Systemic Diseases Versus Localized Diseases
posted by The Internal Medicine Team | August 29, 2016
Because general internal medicine practitioners are highly skilled in solving often-perplexing diagnostic problems and treating severe chronic illnesses, they frequently find themselves caring for patients facing both local and systemic diseases simultaneously. Internists are specially trained to deal with whatever medical condition a patient presents, no matter how complex or rare, and they often do so from a patient’s late teen years through old age.
What are some examples of the various local and systemic illnesses that doctors of internal medicine see on a daily basis?
A localized disease is an infectious or neoplastic (benign or malignant tumor) process that originates in– and is confined to–one area of the body or organ system. Examples include:
An ear infection
A boil on the hand
An abscess on the leg
A localized cancer that has not extended beyond the margins of the organ involved
A systemic illness is one that affects the entire body, rather than a single organ or body part. Many organs and tissues might be involved in the complex disease process. Some of the most commonly treated systemic disorders internists handle include:
Influenza – In severe cases, an internist may prescribe an antiviral medication, such as Tamiflu or Relenza, to shorten the illness and prevent serious complications.

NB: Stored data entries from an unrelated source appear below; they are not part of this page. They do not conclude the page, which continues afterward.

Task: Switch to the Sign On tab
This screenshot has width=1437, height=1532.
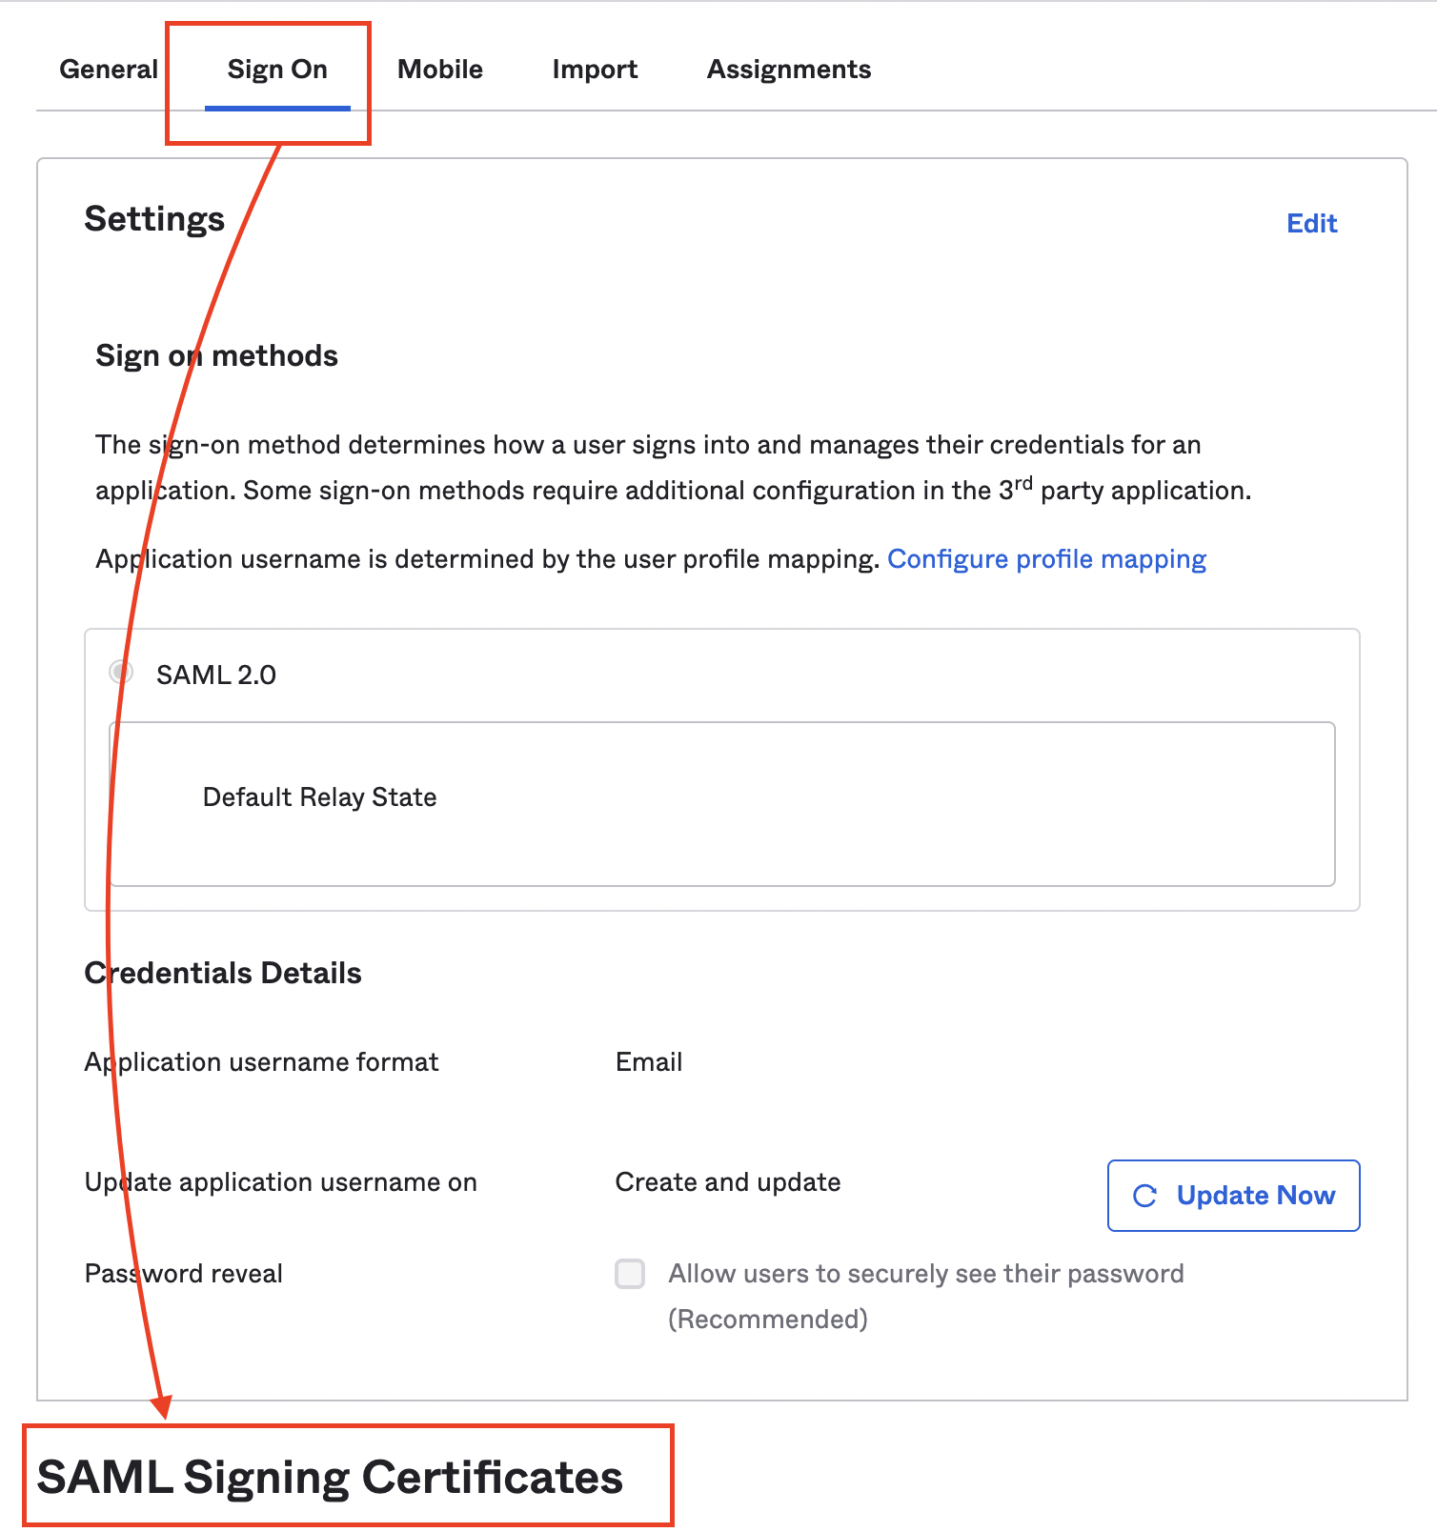Action: pos(277,70)
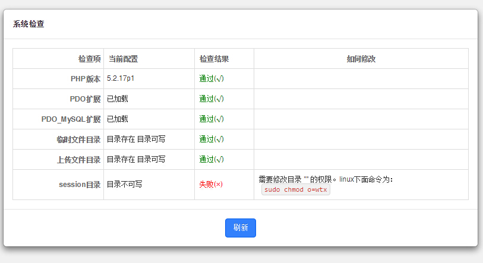Click the 系统检查 dialog title
Viewport: 483px width, 263px height.
29,24
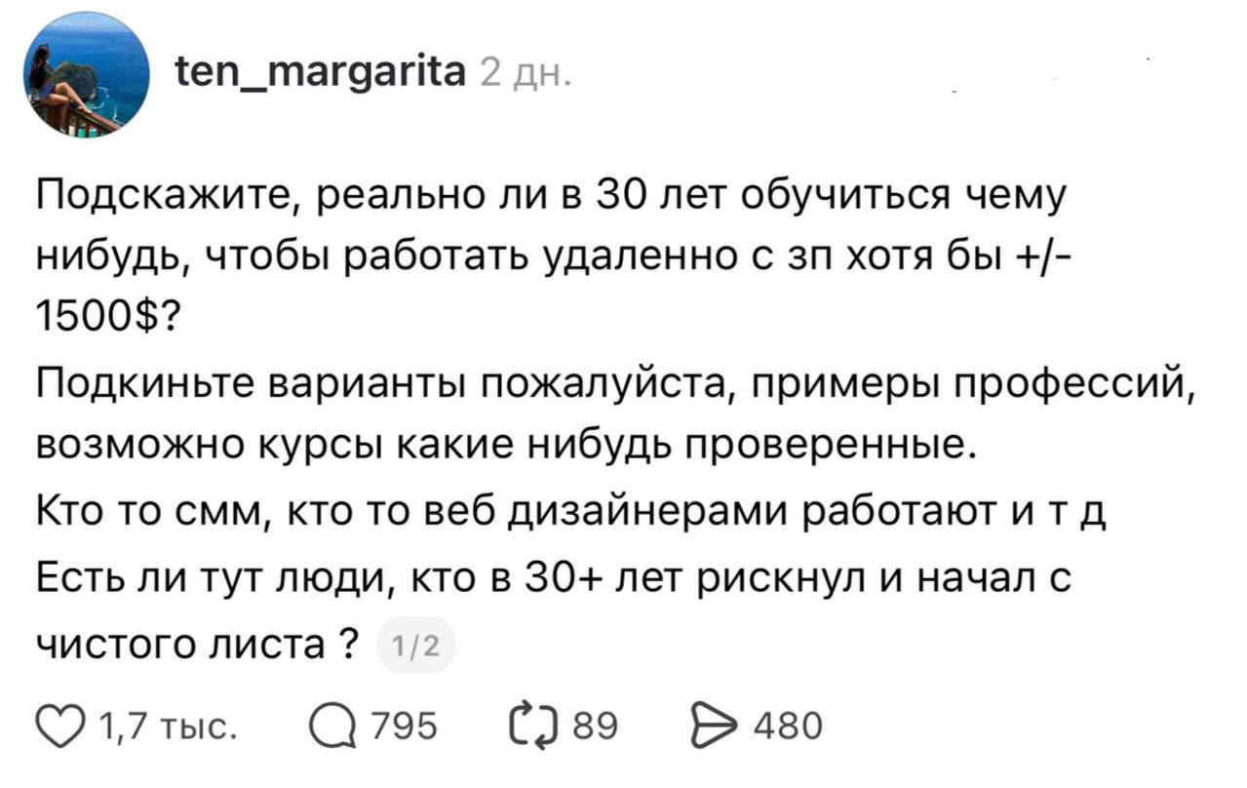
Task: Click the "чистого листа ?" text
Action: [195, 644]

Diabetes mellitus – Internists help patients monitor blood glucose levels and manage their diet and exercise programs. If needed, oral medications may be prescribed, or insulin used via injections or pump.
Hypertension – High blood pressure is often effectively treated with lifestyle changes, but medications may be used to control the condition.
High cholesterol – More than 102 million American adults have unhealthy cholesterol levels, and over 35 million of these individuals have cholesterol levels high enough to put them at risk for heart disease, the number one killer of men and women in the United States. Internists help patients manage high cholesterol with lifestyle changes and statin medicines if required.
Chronic fatigue syndrome – This complicated disorder with an unknown cause manifests as extreme fatigue that does not improve with rest. Rather than depend on a single test to diagnose CFS, internists must perform a variety of medical tests to rule out other similar illnesses. Treatment usually focuses on symptom relief through lifestyle changes and sometimes medications.
Lupus – At least 1.5 million Americans have this chronic autoimmune disease that can damage the brain, joints, skin and/or internal organs. Lupus can be very challenging for an internist to diagnose and treat because the symptoms often mirror those of other illnesses and often last for years. Doctors treat lupus with various medications, including corticosteroids and immunosuppressants, as well as complementary supplements such as fish oil, DHEA and vitamin D.
Internists often treat illnesses that begin as local and progress to systemic diseases. For example, a case of pneumonia might begin in one or both lungs and then spread throughout the body in a potentially life-threatening condition called sepsis. The microbe responsible for the pneumonia enters the bloodstream or lymphatic system and is carried to other parts of the body. What was once a localized disease has now become a systemic, or disseminated, disease.
A cancer that metastasizes from a localized region into other organs, the blood or the bones is a systemic disease that is treated by an oncologist – an internist who has pursued additional training to specialize in the care of cancer patients.
This information is not intended to replace the advice of a medical professional. You should always consult your doctor before making decisions about your health.